どんなに丈夫な建物であっても、長い年月の使用によってところどころ劣化しますし、絶対に悪くならない建物など存在しません。
例えば取り壊しをしたくなかったとしても、放置しておくと危ないとみなされた家屋は解体工事で綺麗にする必要があります。
同様に、建物が建てられている土地を有効活用したいという理由で、空き家を解体するという方も多いのではないでしょうか。
家屋を解体する事情は人によって異なりますが、基本的にはどのような解体工事であっても騒音が発生します。
そして、その騒音によって大きなトラブルになるケースも少なくありません。
解体工事には様々なトラブルがつきものですが、今回はその中でも騒音に関する問題を取り上げて紹介しています。
解体工事における騒音問題
解体工事で必ず発生するのが騒音ですが、その騒音が原因で様々な問題に発展する可能性があります。
それでは、具体的には騒音でどのようなトラブルが発生するのでしょうか。
騒音でトラブルになるケース
例えば、日中は解体工事現場の周りに誰もいないのであれば、周囲を気遣うことなく解体工事を進めることができます。
しかし、都心で解体工事を行う場合はそんなことはあり得ませんし、様々なタイプの方々が近くで生活を送ることになります。
早朝に家を出て学校や会社に向かい、夜に帰宅するという方ばかりであればよいのですが、夜間の仕事で日中寝る方もいれば、昼間は自宅で勉強をするという方もいらっしゃいます。

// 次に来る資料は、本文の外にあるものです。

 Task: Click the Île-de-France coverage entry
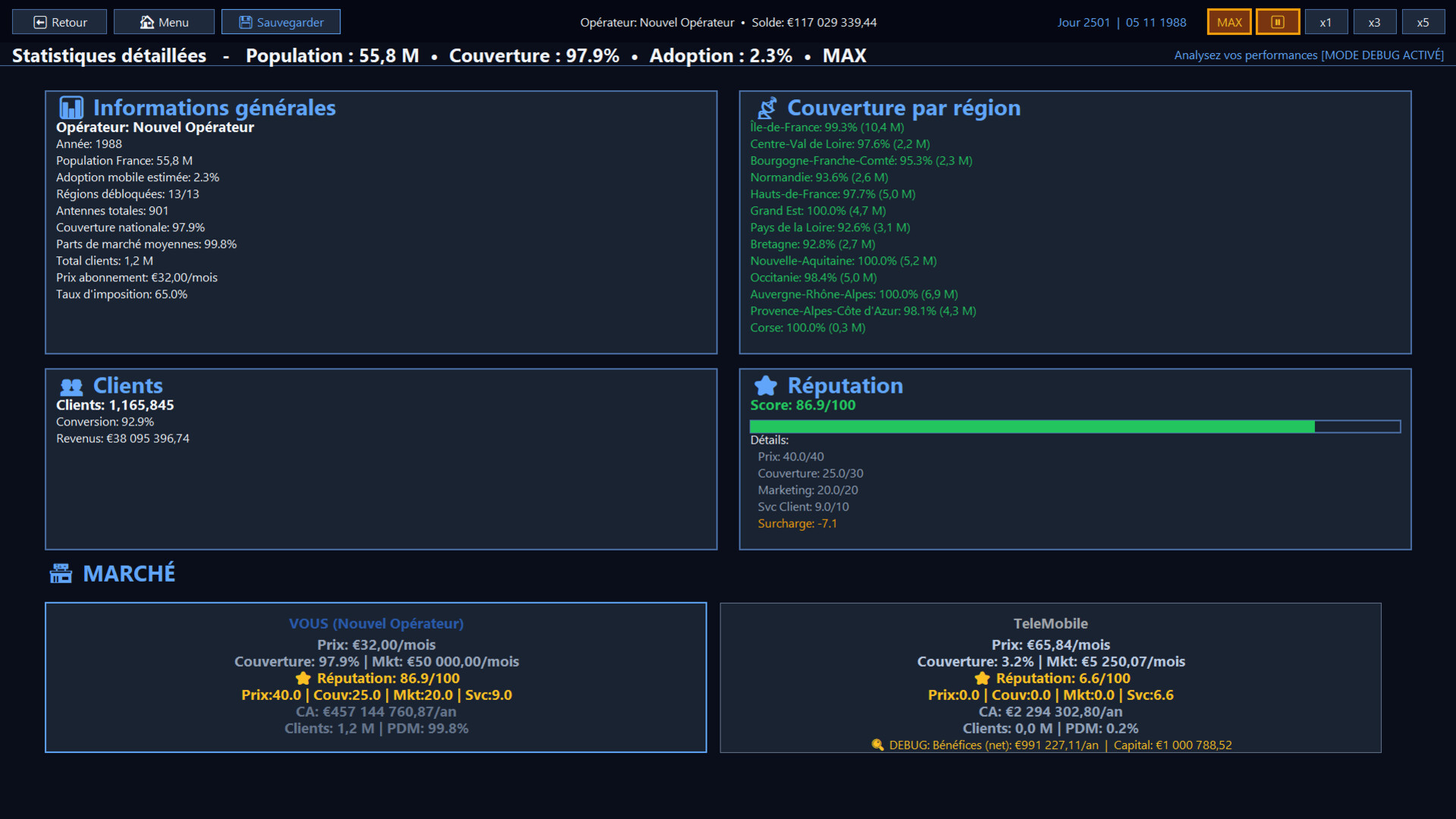click(x=827, y=127)
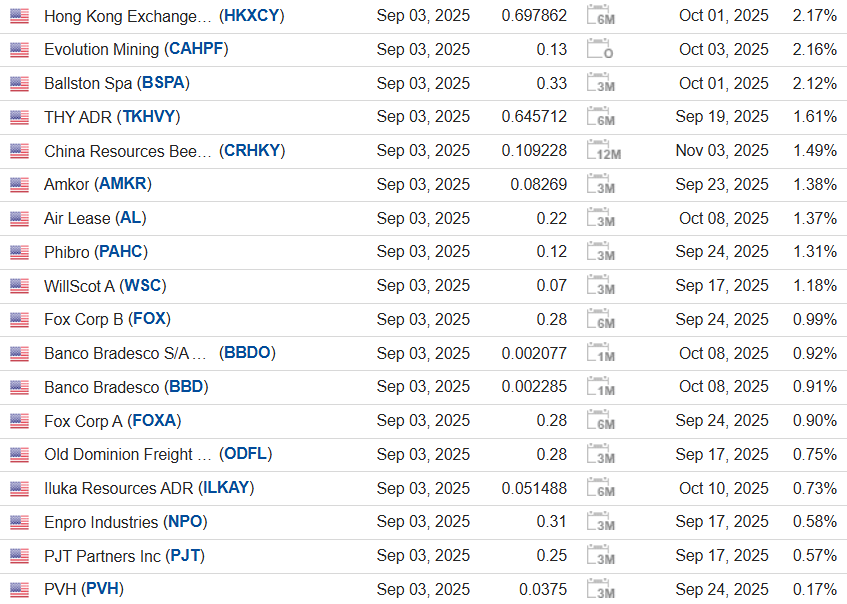
Task: Open the PJT Partners ticker link
Action: 185,555
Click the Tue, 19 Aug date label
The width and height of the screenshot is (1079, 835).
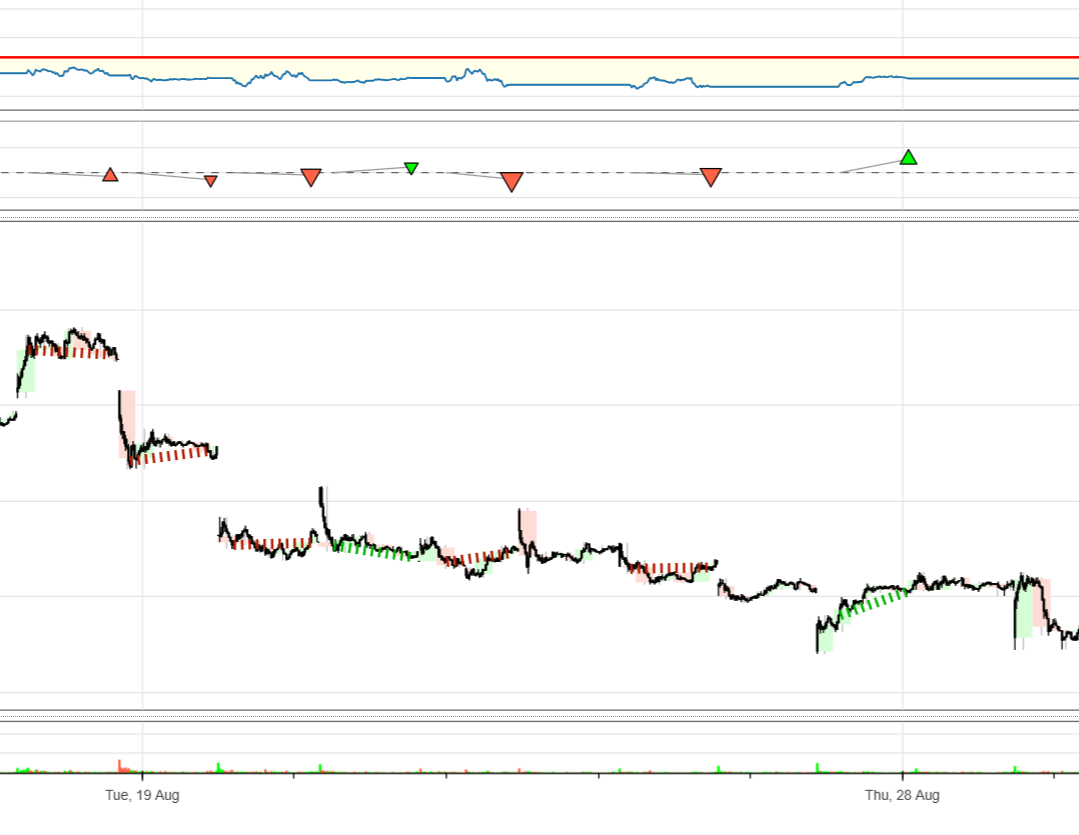(x=142, y=796)
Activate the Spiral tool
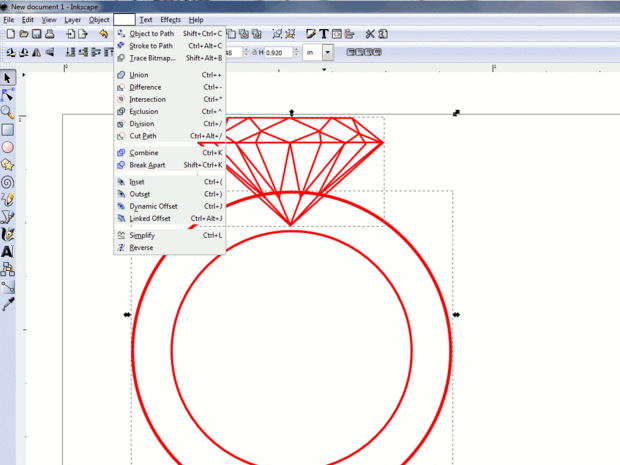Viewport: 620px width, 465px height. [x=8, y=182]
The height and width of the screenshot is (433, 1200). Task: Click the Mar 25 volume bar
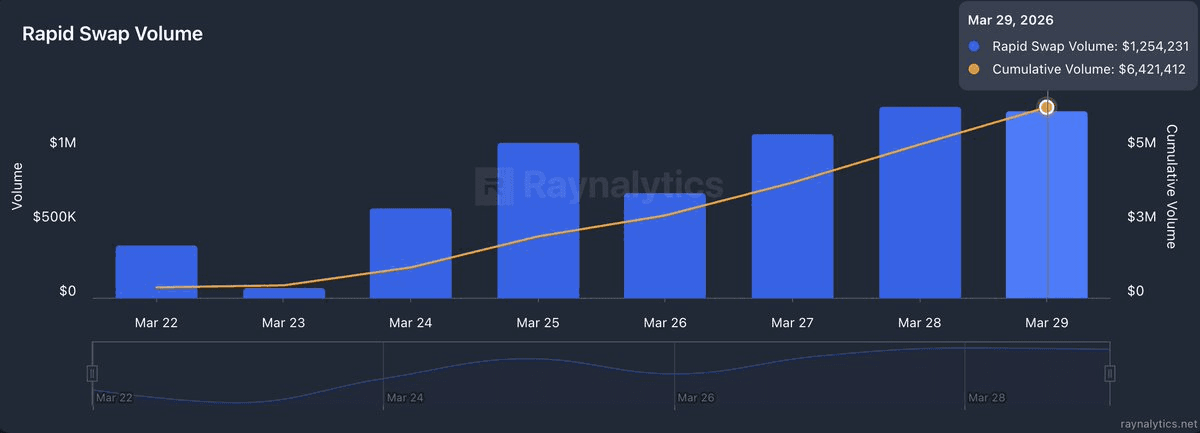(x=538, y=220)
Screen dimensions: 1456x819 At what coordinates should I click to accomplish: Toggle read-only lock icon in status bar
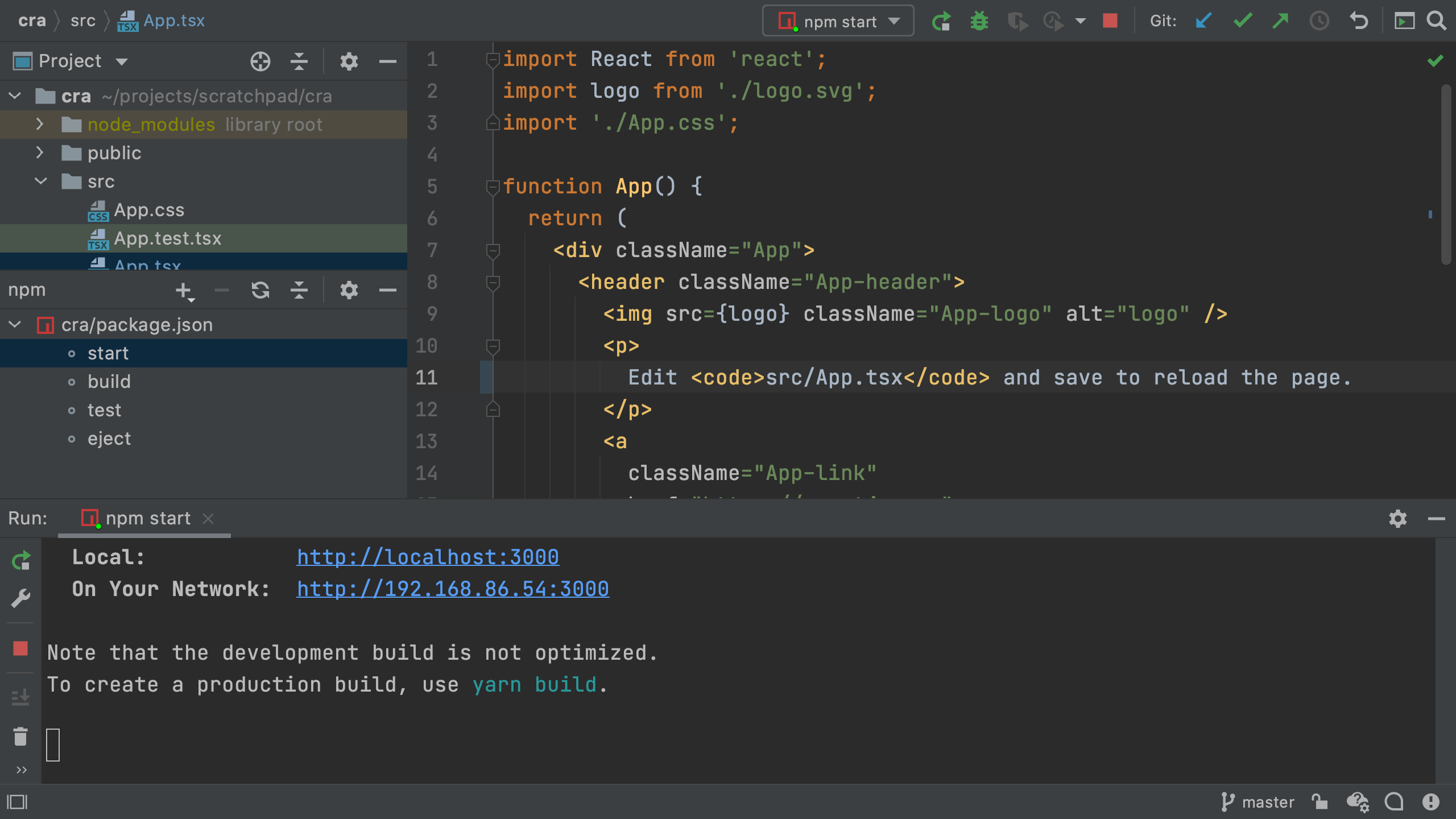[1320, 802]
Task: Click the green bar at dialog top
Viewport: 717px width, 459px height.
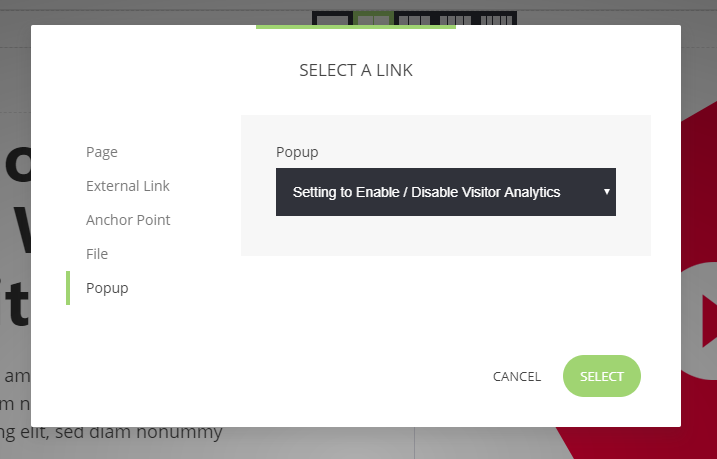Action: pos(356,27)
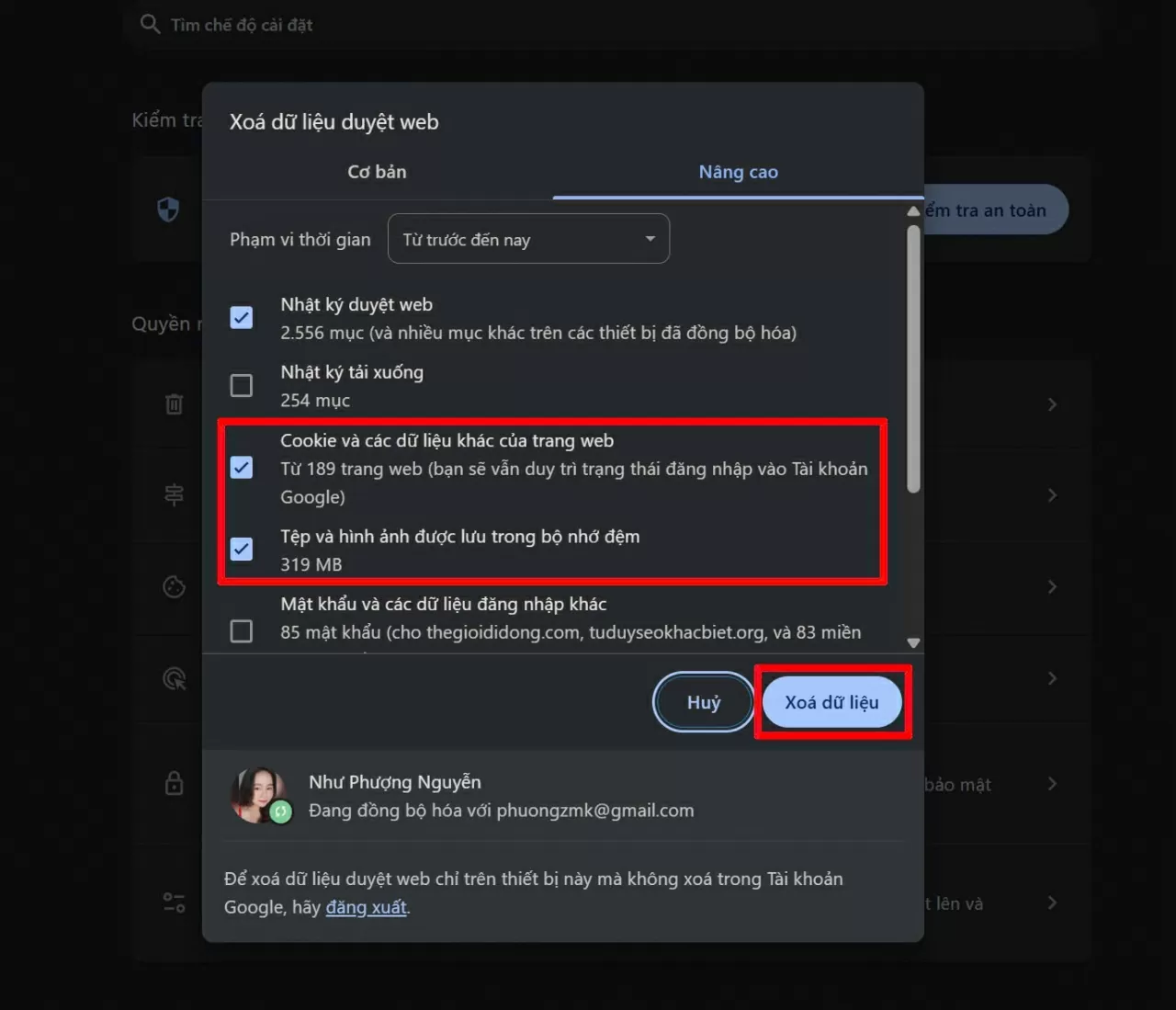
Task: Click the Xoá dữ liệu button
Action: click(x=832, y=701)
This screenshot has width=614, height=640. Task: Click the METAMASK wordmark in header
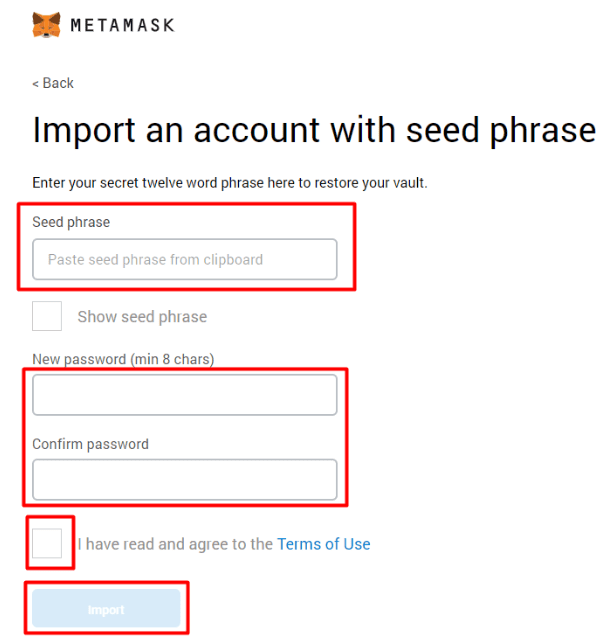pos(122,25)
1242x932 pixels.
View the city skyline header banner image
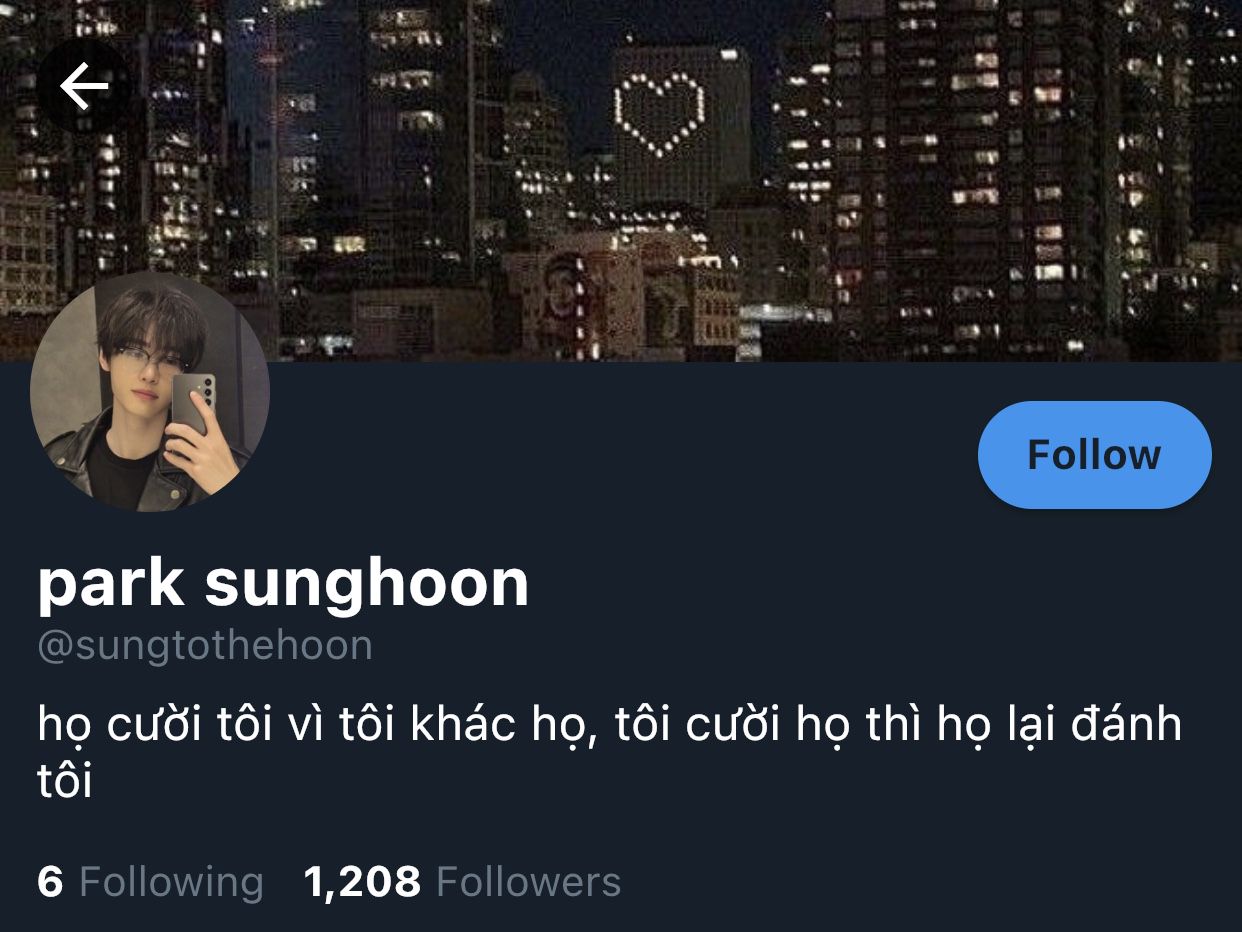point(621,180)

いざ眠ろうとしているのに大きな音をたてられたりすると、当然寝つきが悪くなりますし、目が覚めてしまうこともあるでしょう。
また、大きな音のする中で集中して勉強などの作業を行うのは難しいです。
解体工事をする際に、周りにそういった方がいた場合はトラブルにつながりやすくなるため、クレームを入れられる前にきちんと対策を取っておく必要があります。
騒音における損害賠償について
解体工事に騒音はつきものですので、基本的には周りに住む方々も多少の音には我慢をして生活を送ることになります。
しかし、騒音の度が過ぎたり騒音に対する対策を何も講じていないなどの場合は、近隣の住民に本格的に訴えられるようなケースもあります。
もちろんクレームが来た時点できちんと対処すれば問題はないのですが、最悪の場合は裁判になって敗訴する可能性もあります。
解体工事で裁判まで行くということが珍しいのですが、実際に裁判で施主と解体業者が負けたというケースもあるため、他人事ではいられません。
また、裁判にならなかったとしても、解体工事の騒音にたくさんの方がクレームを入れてきた場合は、一時的であっても工事をストップせざるを得ない状況に追いやられることもあります。
そうなると、その後の工事の予定にも影響してきますし、工事期間が延びることによる業者への支払いが増えてしまう可能性もあります。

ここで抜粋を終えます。